Hutch News

Fred Hutch clinical researcher Kiem wins $5 million for gene therapy work

Dr. Hans-Peter Kiem's award is part of $12 million multi-institution research collaboration to develop foamy virus gene replacement therapy for patients who suffer from Severe Combined Immunodeficiency

Oct. 8, 2012

The Hutchinson Center's Dr. Hans-Peter Kiem and Dr. David Rawlings of Seattle Children's Research Institute, along with partner organizations, have been awarded more than $12 million over the next five years from the National Institute of Allergy and Infectious Diseases of the National Institutes of Health to develop foamy virus gene replacement therapy for patients who suffer from Severe Combined Immunodeficiency.

Dr. Hans-Peter Kiem

Dr. Hans-Peter Kiem, Clinical Research Division

Photo by Dean Forbes

Principal investigators Kiem and Rawlings, along with other researchers, will collaborate and pursue various components of the therapy, with an aim of clinical trials for patients at the end of five years. This will be a first use of foamy viruses in a clinical trial.

A foamy virus is a type of retrovirus capable of allowing its genetic information to become part of the genetic information of a host cell. The use of this foamy virus vector as a clinical vector for gene delivery was developed in Kiem's Clinical Research Division lab. The Center's portion of the award is $5,025,500. "We think foamy virus vectors will be safer than other vectors being used for this disease," Kiem said.

Severe Combined Immunodeficiency, or SCID, is a rare syndrome caused by mutations in at least 13 different genes. The most common form, SCID-X1, is the focus of this study. SCID is often called "bubble boy disease," due to publicity surrounding David Vetter, a boy with SCID who lived for 12 years in a plastic, germ-free environment.

Patients with SCID have defective B- and T-cell function, which results in the onset of one or more serious infections within the first few months of life. These infections-including pneumonia, meningitis and bloodstream sepsis-are life-threatening emergencies requiring complex medical care. A bone marrow transplant is the only curative therapy for patients that survive initial infections. Many children die of infection before they are diagnosed.

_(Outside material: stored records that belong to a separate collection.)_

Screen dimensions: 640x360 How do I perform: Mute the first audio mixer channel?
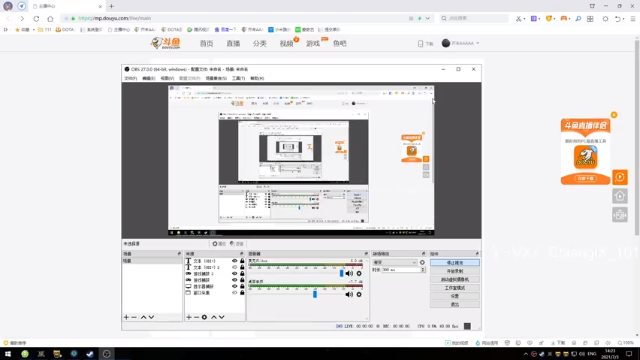[349, 273]
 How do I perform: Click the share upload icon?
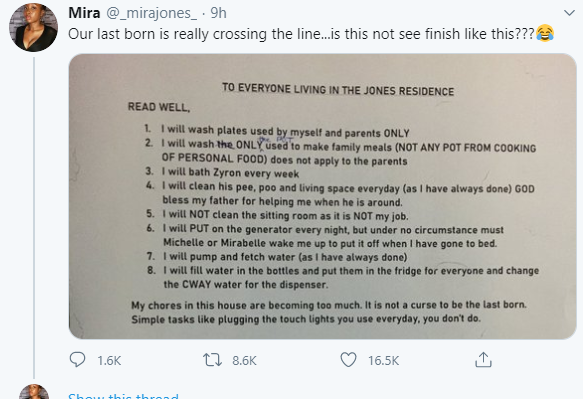[483, 360]
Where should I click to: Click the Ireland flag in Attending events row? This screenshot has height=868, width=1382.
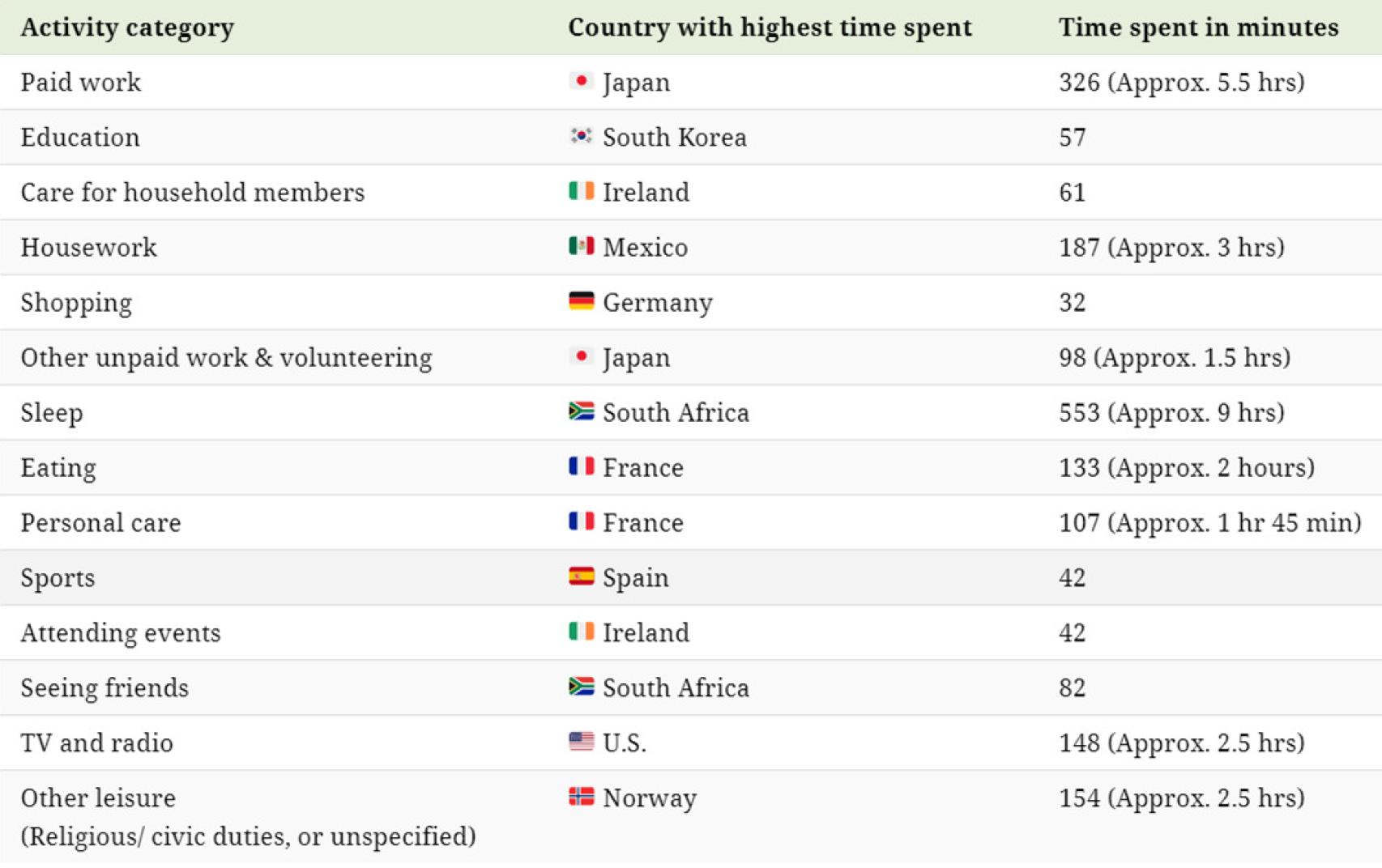tap(581, 632)
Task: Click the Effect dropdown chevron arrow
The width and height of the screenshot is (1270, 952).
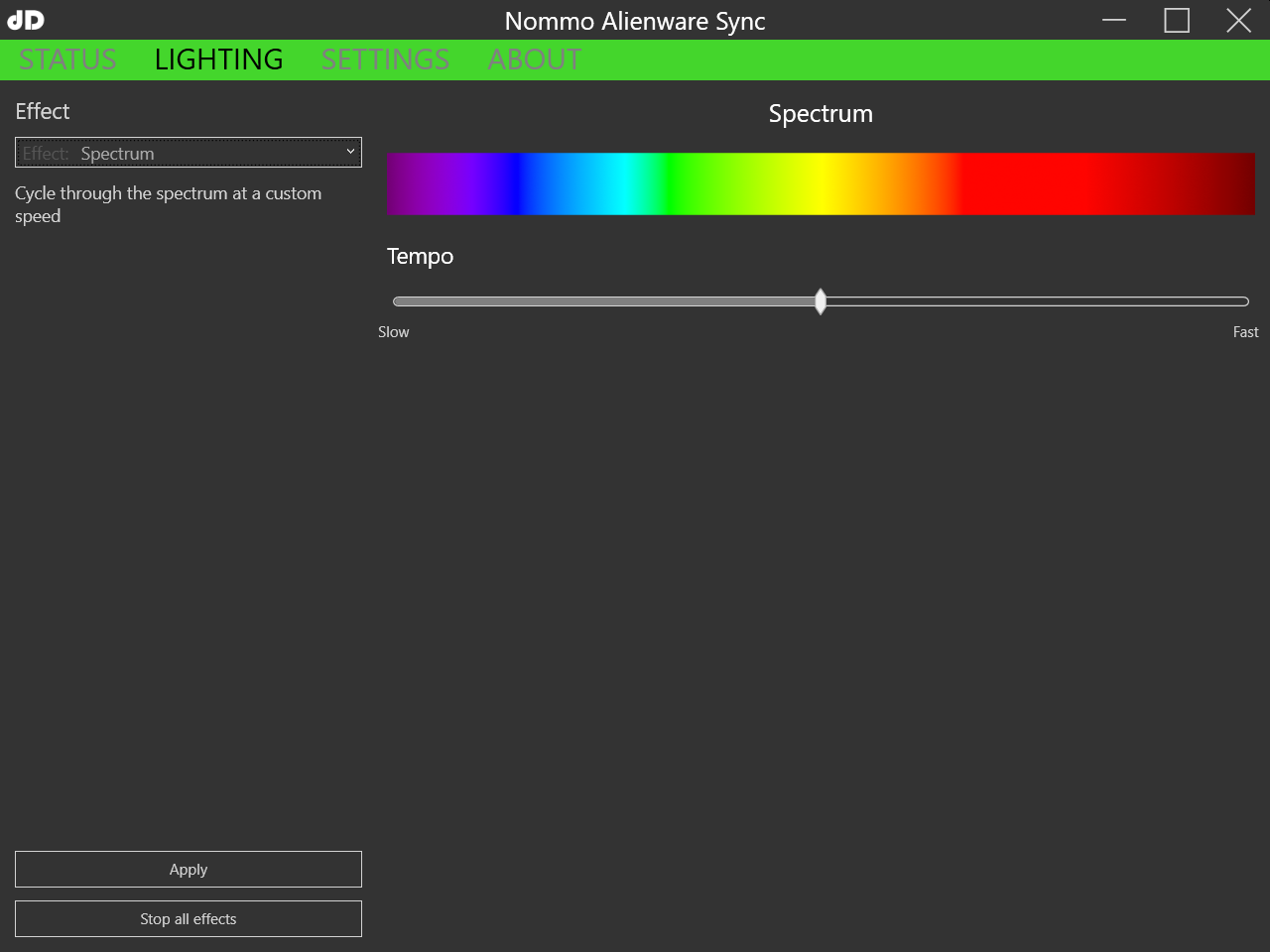Action: (350, 152)
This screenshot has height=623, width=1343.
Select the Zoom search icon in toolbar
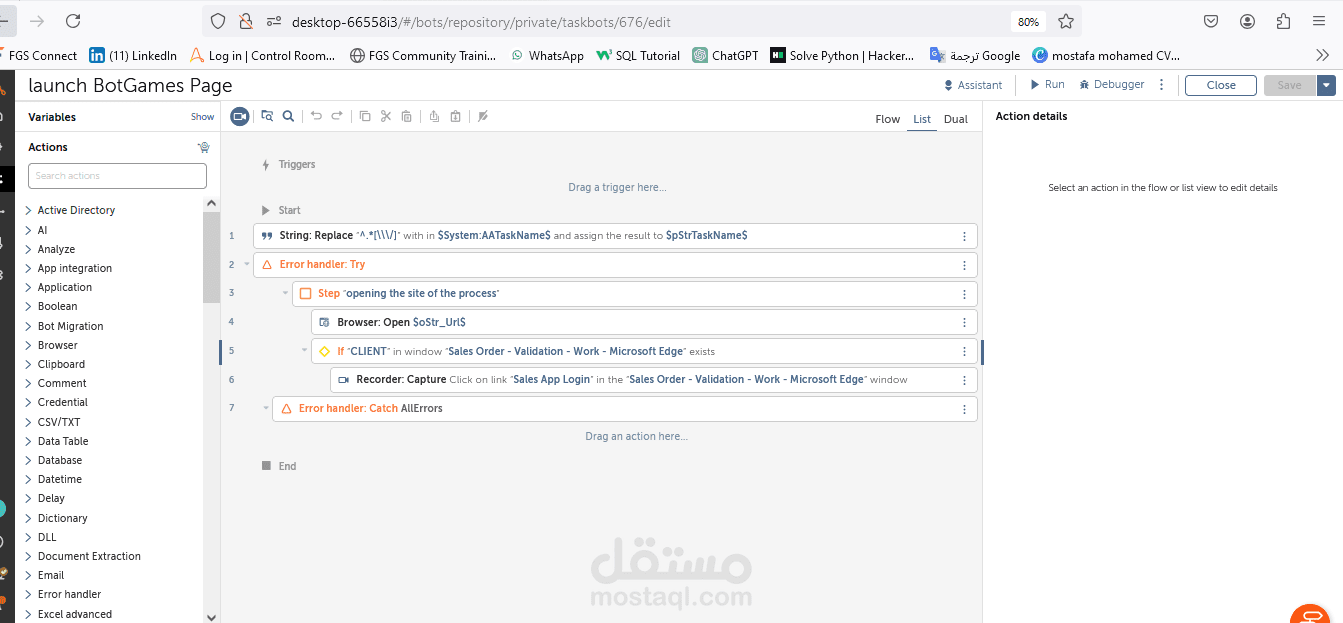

Scientists in Seattle are actively developing several different facets of gene therapy, including gene replacement and gene repair for SCID and related diseases.

"In the future, we hope that all SCID babies are diagnosed by newborn screening, and cured using foamy viral gene therapy or bone marrow transplantation before they suffer from an infection," Rawlings and Kiem said. Newborn screening for SCID is now in place in 34 states and is under consideration in Washington state.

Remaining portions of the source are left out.